All’inizio degli anni ’60, soprattutto durante l’amministrazione Kennedy, gli Stati Uniti cominciarono ad esercitare pressioni sul governo israeliano affinchè aprisse le porte del centro di ricerca sul nucleare di Dimona agli ispettori americani e ratificasse il Trattato di non proliferazione nucleare. Dopo la morte di Kennedy le cose cambiarono significativamente e le successive amministrazioni americane dimostrarono un atteggiamento più morbido rispetto alla questione del nucleare israeliano, sostanzialmente avallandone la politica di ambiguità.

Nel 1969 si tenne un incontro storico fra Golda Meir e Richard Nixon in cui le parti strinsero un accordo sulla “segretezza” del programma nucleare militare israeliano: i tre principi guida – no test, no declaration, no public display of its nuclear capabilities –  avrebbero impostato le relazioni israelo-americane sul nucleare secondo la logica del “Don’t ask, Don’t tell”.

◆ INFORMAZIONI MOSTRATE
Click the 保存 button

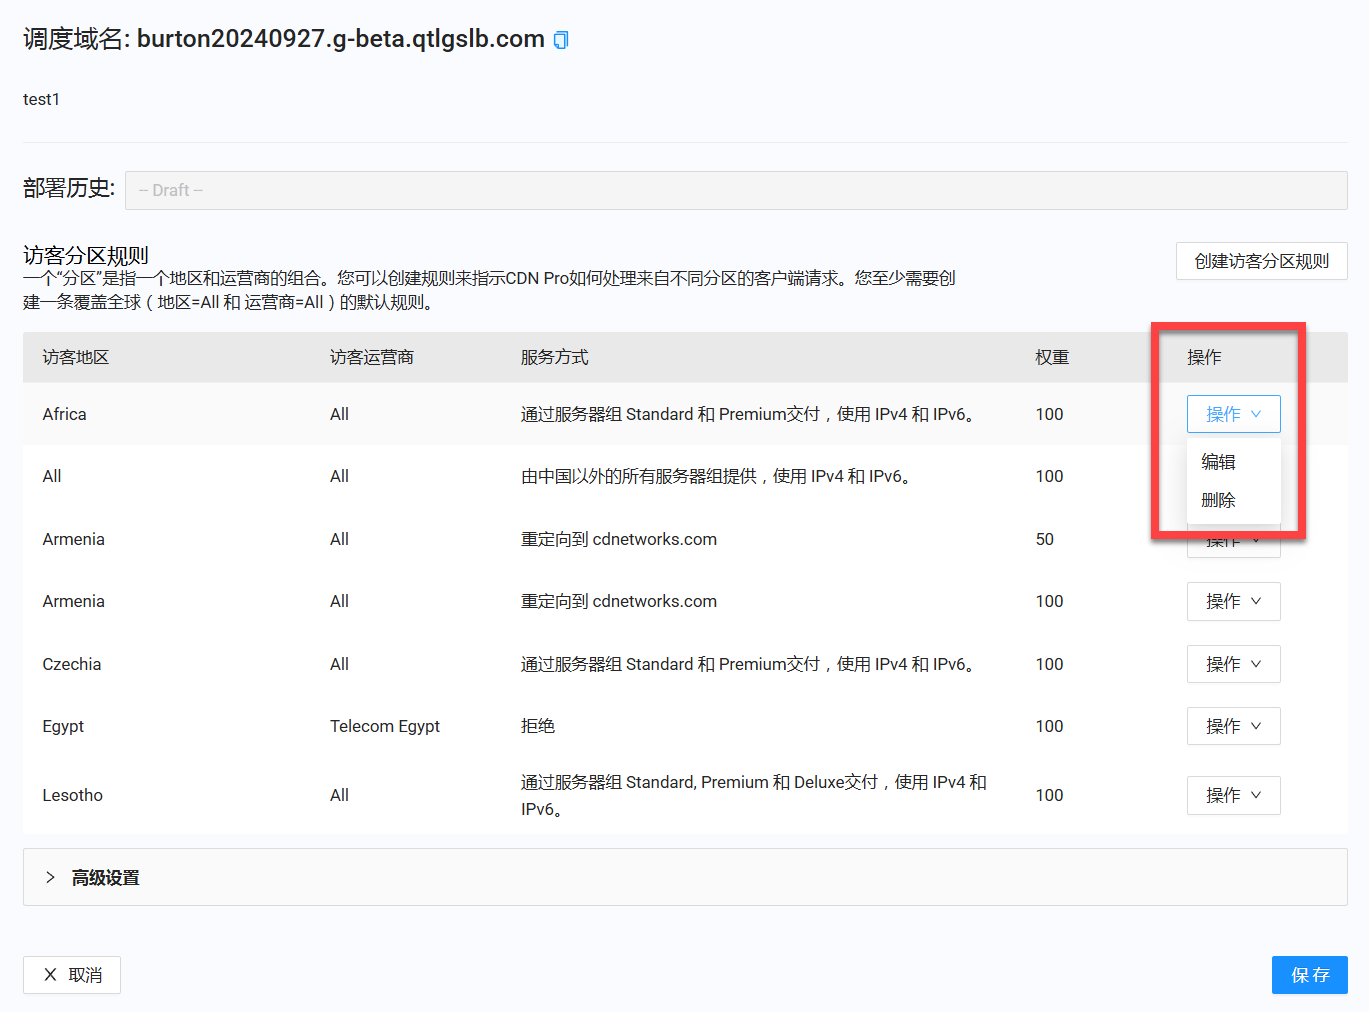click(x=1309, y=975)
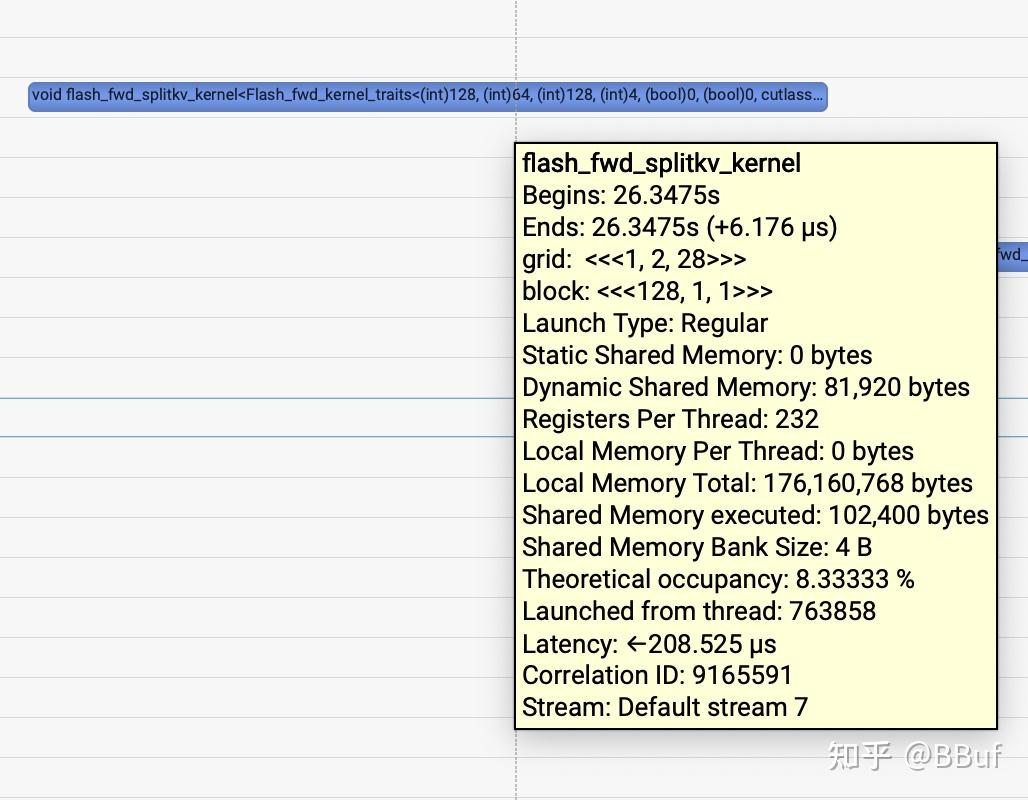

◆ IL TUO COMPITO
Prosegui il testo sul nucleare israeliano e i rapporti con gli Stati Uniti, ripartendo subito dopo la sua ultima frase.

◆ RISULTATO DELL'ESERCIZIO
L’accademico americano Sasha-Polakov Suransky sostiene che Israele abbia cooperato in campo nucleare anche con il Sud Africa dell’apartheid durante gli anni ’70-’80. Nel suo ultimo libro, The Unspoken Alliance: Israel’s secret relationship with apartheid South Africa, fa riferimento a numerosi documenti declassificati che attesterebbero l’interesse israeliano – nella persona dell’allora Ministro della Difesa Shimon Peres – a vendere missili Jerico e testate nucleari ai sudafricani. Inoltre sembra che durante gli anni ’70 -’80 il Sud Africa fosse il maggior fornitore di uranio destinato alla centrale di Dimona.

In passato si sono verificati degli “incidenti” che hanno messo in crisi la politica di ambiguità messa in piedi dagli israeliani in campo nucleare: in primis la testimonianza di Mordechai Vanunu.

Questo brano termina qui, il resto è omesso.